Propane is produced from natural gas at processing plants and from crude oil at refineries. Propane produced from natural gas has been the fastest-growing component of overall U.S. propane supply. Propane production in the United States has set record highs on an almost weekly basis in 2013 as a result of increased oil and natural gas drilling. A record corn crop harvest has increased the demand for propane (shown in the graph above as product supplied) in the central United States. Expanded propane production met this agricultural demand, while continuing to supply other markets.
A record-setting corn harvest is currently underway in the United States. According to the U.S. Department of Agriculture, corn production is forecast to be a record 14.9 million bushels in 2013-14. Corn must be dried to a 15 percent moisture content before it can be stored to avoid mold and other quality problems. Because propane is used for crop drying, a wet growing season in the Midwest combined with the largest corn yield in U.S. history has greatly increased the demand for propane. Thus far, Indiana, Iowa, Minnesota, Montana, Nebraska, South Dakota, and Wisconsin have declared states of emergency to allow for more delivery of propane throughout the Midwest.
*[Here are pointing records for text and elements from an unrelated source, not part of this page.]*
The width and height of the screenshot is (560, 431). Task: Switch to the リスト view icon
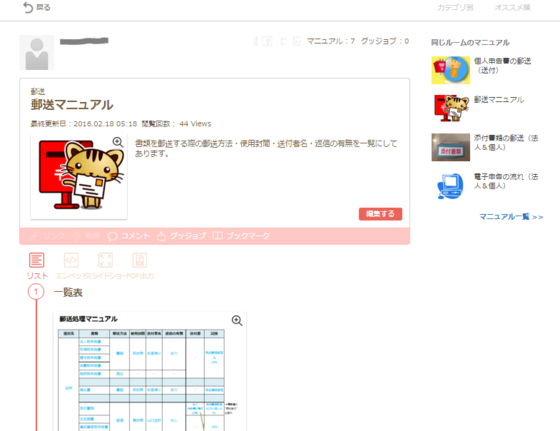(x=36, y=260)
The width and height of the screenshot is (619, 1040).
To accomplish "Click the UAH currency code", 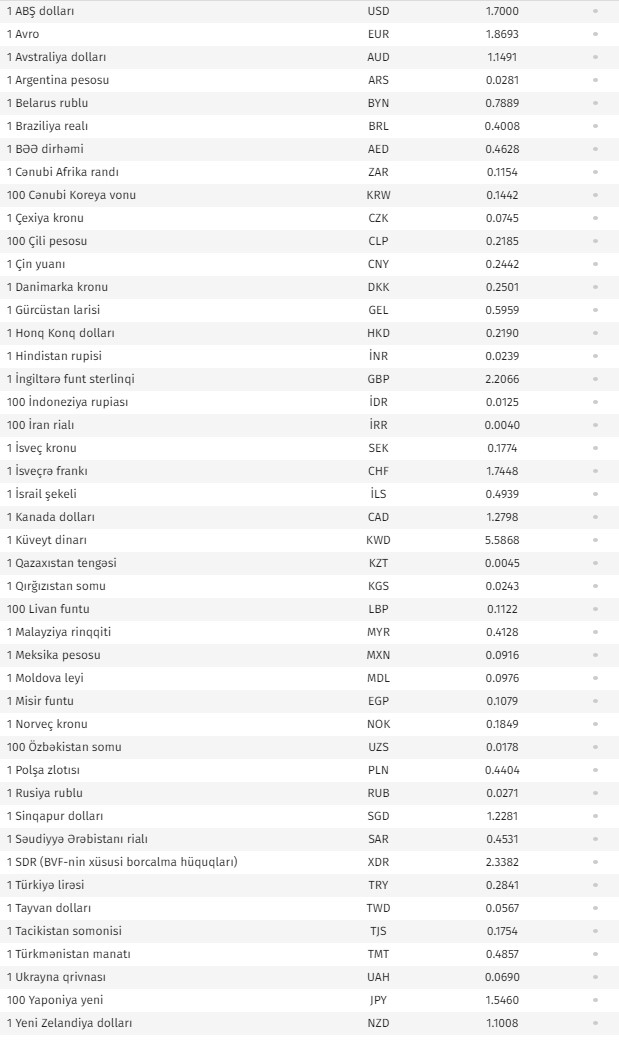I will pos(378,977).
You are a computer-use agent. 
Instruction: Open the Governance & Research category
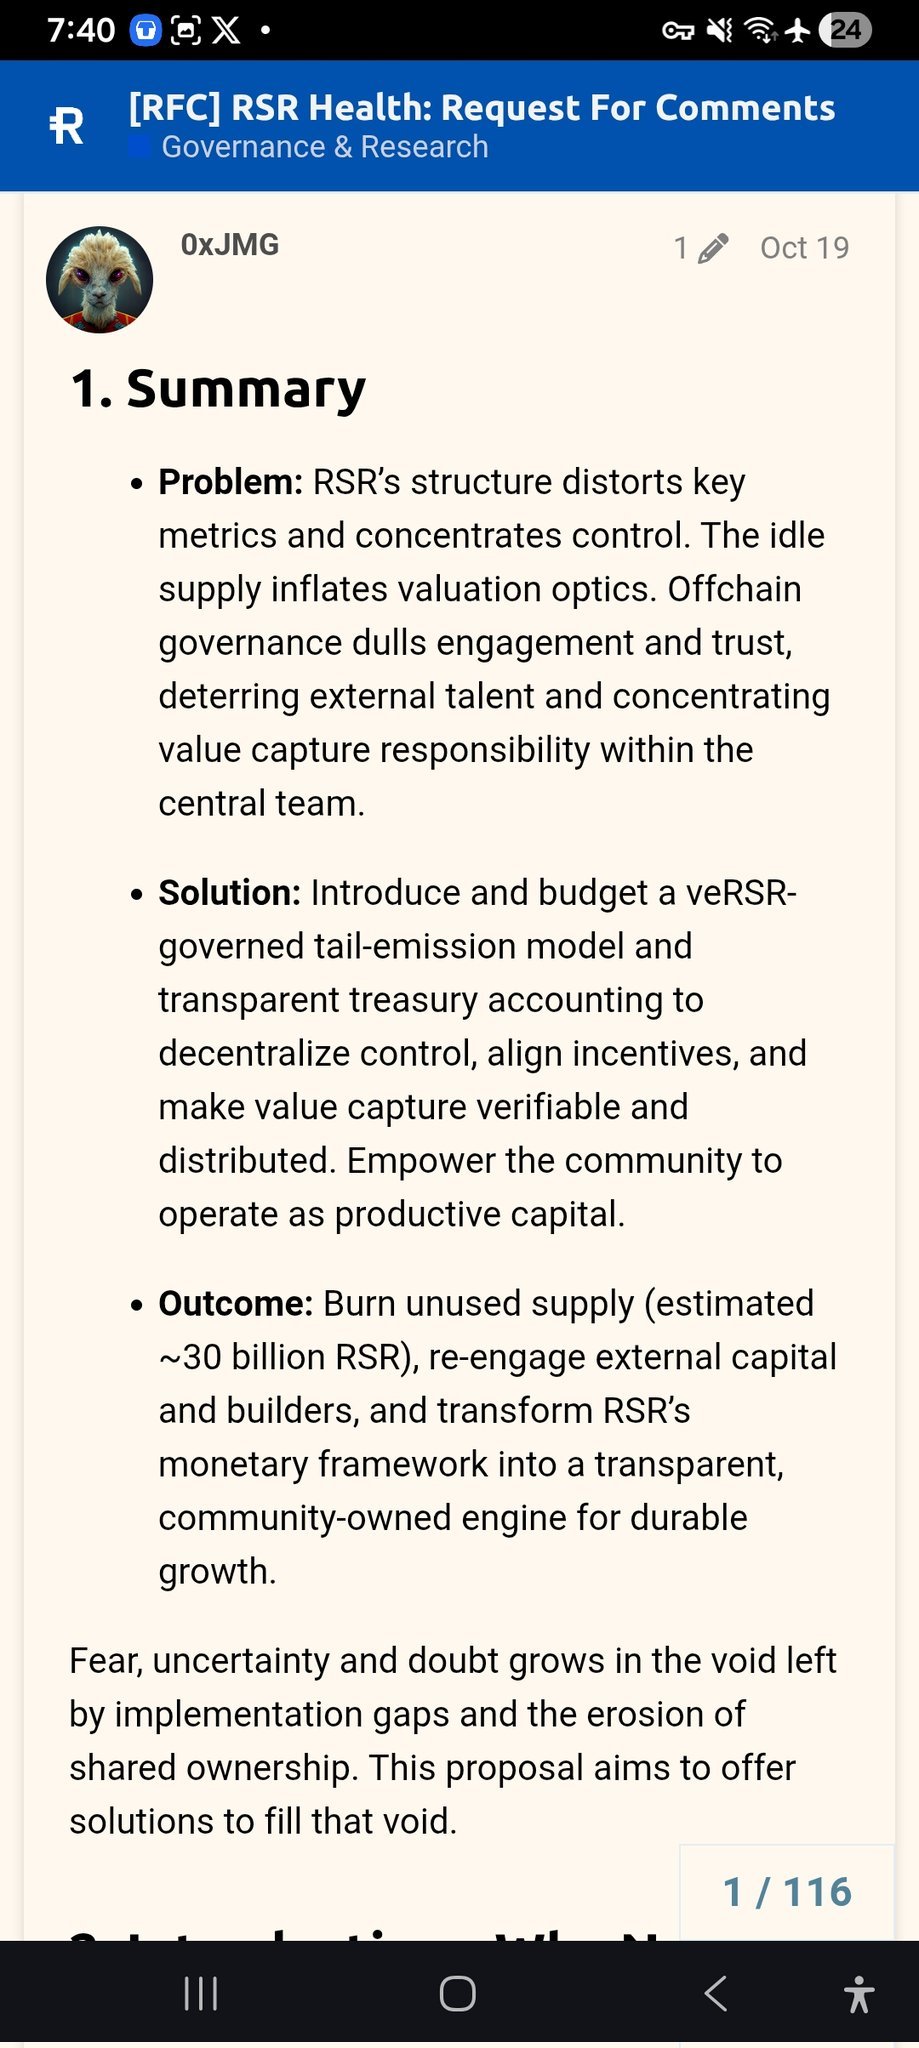(324, 147)
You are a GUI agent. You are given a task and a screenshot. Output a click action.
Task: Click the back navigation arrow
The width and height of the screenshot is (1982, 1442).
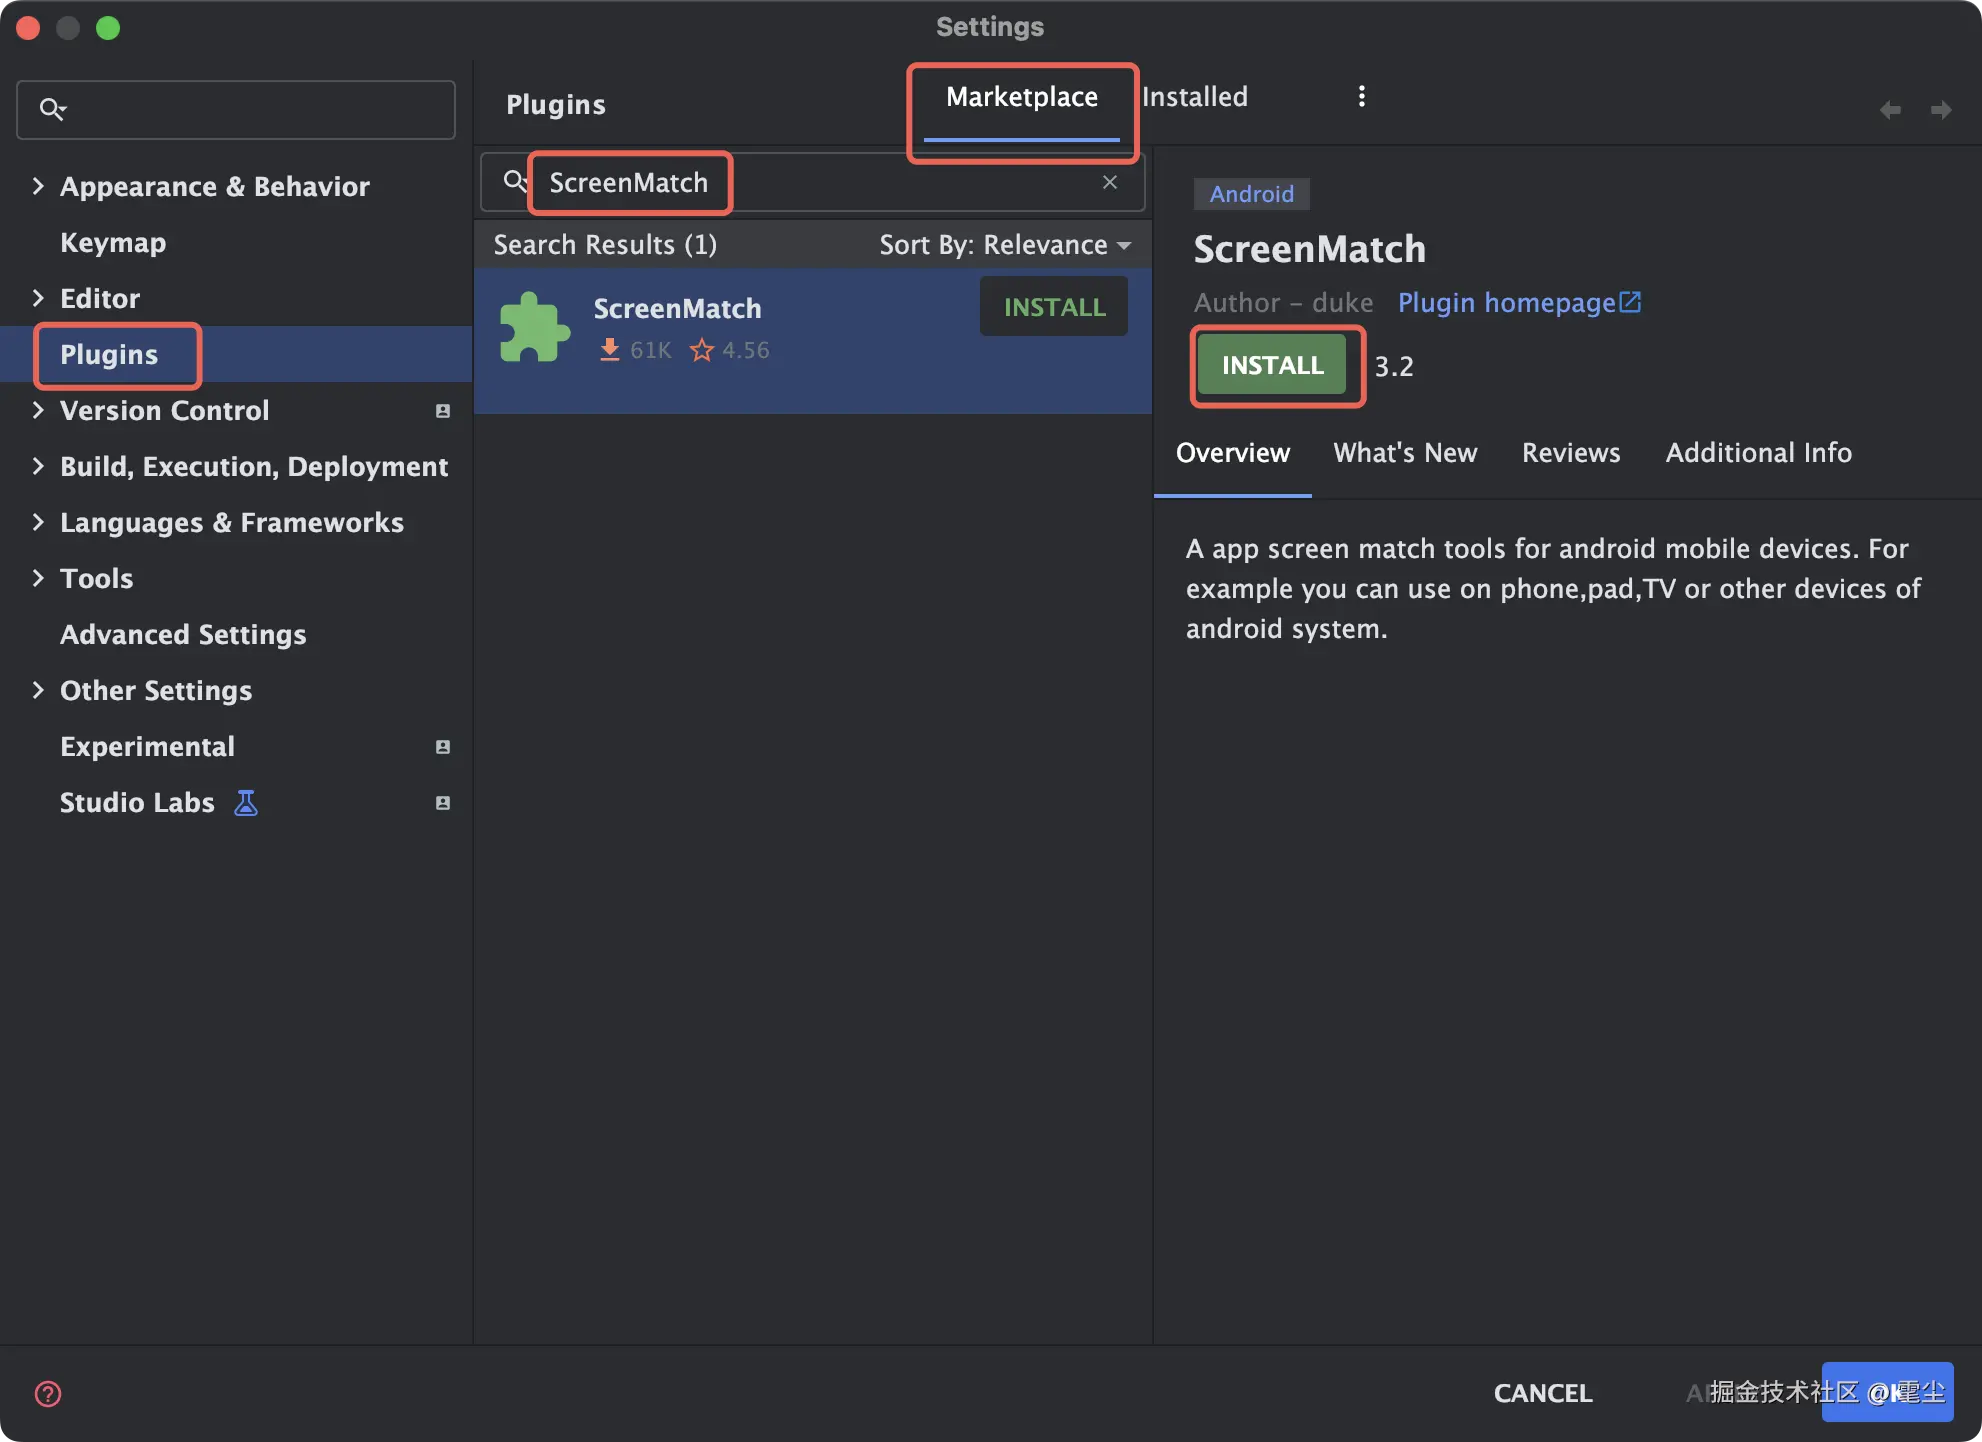tap(1890, 110)
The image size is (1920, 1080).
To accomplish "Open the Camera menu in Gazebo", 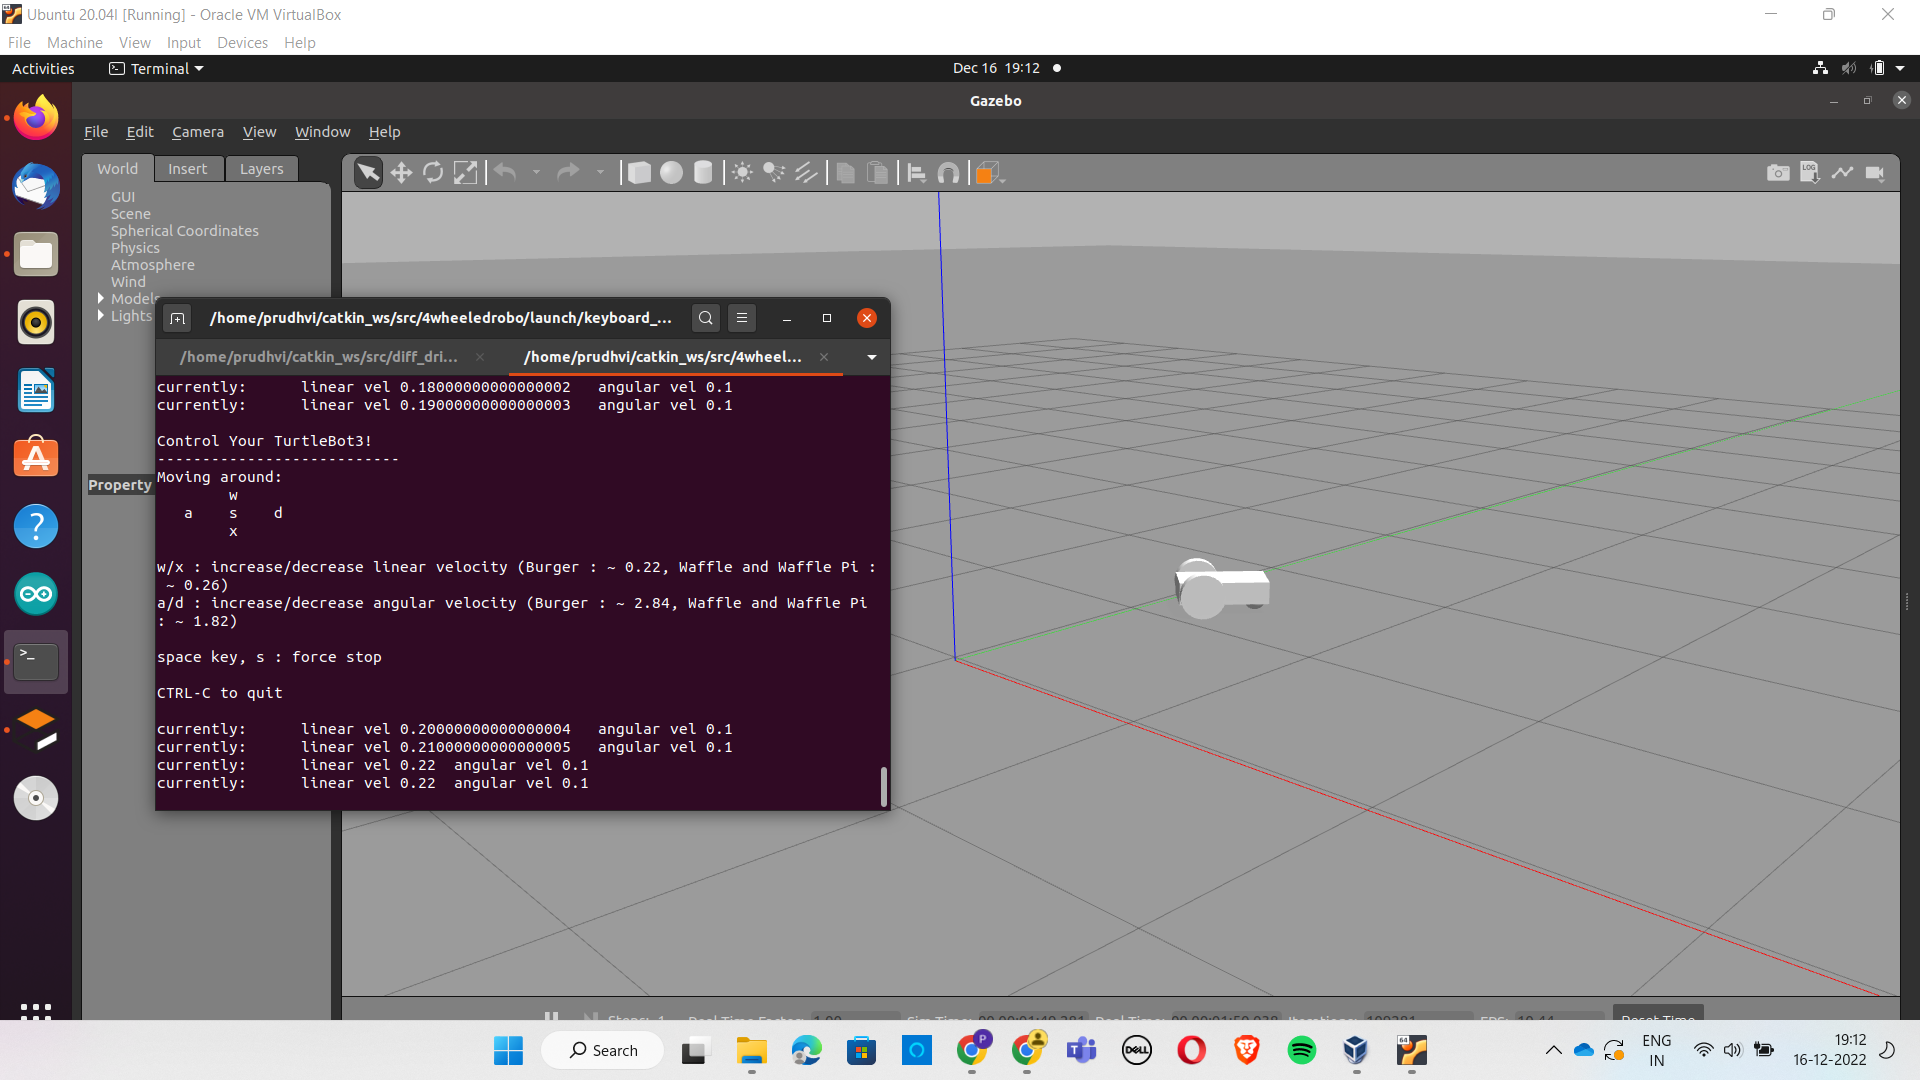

According to EIA weekly data, demand for propane is currently at the highest level ever recorded for November. For the week ending November 1, the United States consumed nearly 1.8 million barrels per day-a figure typically not seen until January or February, when the winter heating season reaches a peak. As a result, propane inventories in PADD 2 (Propane Administration for Defense District for the Midwest) have fallen to their lowest level for November since 1996. Along with spiking domestic demand, competitively-priced U.S. propane exports have also surged. Exports from the United States are currently estimated to be 288,000 barrels per day, not far from the record of 308,000 barrels per day set in May 2013.
This boost in propane demand has created a spike in propane prices across the country. The winter heating season is just beginning to affect consumption figures, so propane demand for the 2013-14 season could continue at a record pace into the spring.